Are you sure of your basis on logic and reason? If your pulse races or your breath quickens at the idea of embracing the tenets of faith, then you have some unresolved history to deal with.
Are you willing to form a friendship with someone from outside your tribe? Try this experiment: prove or disprove my hypothesis that conversations and relationship can build a bridge between opposing camps. Be civil, be vulnerable, make a new friend.
James Warren may be better known as a performing magician than as a theologian. Perhaps that explains the magic trick of introducing the library of Rene Girard's life works in a single volume, "Compassion or Apocalypse." Girard's works have brought a unique clarity to the study of human nature with commentary on a broad range of literature, from modern classics all the way back to Jewish and Christian scripture. Girard reaches the conclusion that God reveals himself to be inherently non-violent, and that the source of human violence is mimetic desire (copied from one another) and the resulting rivalries. In fact, religion itself is a human invention to mitigate the effects of these violent rivalries. After reading Warren's book, I find myself looking at the world through different eyes. (For having no interest in studying theology, I have lots of questions about the theory of relating to God!)
Radio Free Babylon
- Facebook page for "Coffee with Jesus" - This is my Father's world!
"Coffee with Jesus" pokes light-hearted fun at Sunday morning church junkies. Why do you think the way you do? Is your Sunday morning subculture out of touch? This particular episode deals with the age of the Earth. I chuckled!
How does evolution fit with the Bible?
I find beauty in the story of evolutionary biology. I see the work of an infinitely creative God, from when he set in motion the fiery explosion of Big Bang, to the cooling of the stars into the building blocks of life. He saw fit to fashion this biosphere and our mortal bodies from star dust. Then he breathed an immortal spirit into our ancestors, and invited them into a relationship with himself.

> [RECORDED INFORMATION]
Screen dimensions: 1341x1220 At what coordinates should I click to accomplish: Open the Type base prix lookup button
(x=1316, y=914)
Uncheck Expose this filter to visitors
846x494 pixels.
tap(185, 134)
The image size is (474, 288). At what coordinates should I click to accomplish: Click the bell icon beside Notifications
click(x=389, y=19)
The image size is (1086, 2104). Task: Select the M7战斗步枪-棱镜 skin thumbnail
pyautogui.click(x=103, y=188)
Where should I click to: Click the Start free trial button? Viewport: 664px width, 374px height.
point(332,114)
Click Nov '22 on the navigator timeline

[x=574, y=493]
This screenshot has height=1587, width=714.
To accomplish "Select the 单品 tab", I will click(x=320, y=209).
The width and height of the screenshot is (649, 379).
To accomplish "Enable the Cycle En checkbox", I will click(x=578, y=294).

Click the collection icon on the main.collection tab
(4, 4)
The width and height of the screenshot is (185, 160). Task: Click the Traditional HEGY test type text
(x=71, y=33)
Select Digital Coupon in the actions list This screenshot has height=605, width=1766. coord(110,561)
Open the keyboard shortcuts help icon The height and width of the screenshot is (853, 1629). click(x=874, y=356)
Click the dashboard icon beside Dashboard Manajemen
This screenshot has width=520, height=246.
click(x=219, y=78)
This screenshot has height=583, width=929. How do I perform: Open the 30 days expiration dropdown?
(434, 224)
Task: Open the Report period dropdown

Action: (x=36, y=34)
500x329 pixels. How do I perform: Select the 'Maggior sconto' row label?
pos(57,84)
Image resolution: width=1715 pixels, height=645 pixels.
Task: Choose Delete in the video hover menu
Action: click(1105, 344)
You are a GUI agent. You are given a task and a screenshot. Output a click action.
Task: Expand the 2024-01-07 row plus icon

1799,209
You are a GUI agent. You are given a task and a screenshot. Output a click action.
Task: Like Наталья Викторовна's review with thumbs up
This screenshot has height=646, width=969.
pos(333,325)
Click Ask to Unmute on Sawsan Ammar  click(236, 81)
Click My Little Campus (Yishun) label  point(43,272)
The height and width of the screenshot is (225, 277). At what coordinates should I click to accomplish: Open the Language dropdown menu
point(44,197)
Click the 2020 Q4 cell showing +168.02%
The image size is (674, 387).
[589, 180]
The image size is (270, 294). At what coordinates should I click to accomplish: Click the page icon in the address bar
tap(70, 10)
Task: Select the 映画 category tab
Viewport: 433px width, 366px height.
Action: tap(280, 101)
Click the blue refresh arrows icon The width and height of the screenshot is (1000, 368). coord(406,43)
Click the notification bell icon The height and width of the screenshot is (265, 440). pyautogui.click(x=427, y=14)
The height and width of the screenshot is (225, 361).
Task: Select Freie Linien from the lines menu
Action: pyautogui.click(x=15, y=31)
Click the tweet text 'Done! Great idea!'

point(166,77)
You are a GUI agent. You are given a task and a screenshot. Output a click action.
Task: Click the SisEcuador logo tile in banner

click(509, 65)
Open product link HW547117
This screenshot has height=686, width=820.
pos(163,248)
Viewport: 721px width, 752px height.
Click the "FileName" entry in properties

> [PROBLEMS TO WORK ON]
a) In the faith and science text, what does Girard name as the source of human violence?
b) Say whether each statement agrees with the faith and science text, and quote the words that decide it:
(i) James Warren is better known as a theologian than as a magician.
(ii) The "Coffee with Jesus" episode deals with the age of the Earth.
(iii) The writer sees evolutionary biology as opposed to the work of God.
c) Repeat the part of the faith and science text that opens with the words containing "Radio Free Babylon" and closes with "with the Bible?". Swap in "weekend" wherever "Sunday morning" appears.

> [EXPECTED OUTPUTS]
a) Mimetic desire (desire copied from one another) and the rivalries that result from it.

b)
(i) No: "James Warren may be better known as a performing magician than as a theologian."
(ii) Yes: "This particular episode deals with the age of the Earth."
(iii) No: "I see the work of an infinitely creative God"

c)
Radio Free Babylon
- Facebook page for "Coffee with Jesus" - This is my Father's world!
"Coffee with Jesus" pokes light-hearted fun at weekend church junkies. Why do you think the way you do? Is your weekend subculture out of touch? This particular episode deals with the age of the Earth. I chuckled!
How does evolution fit with the Bible?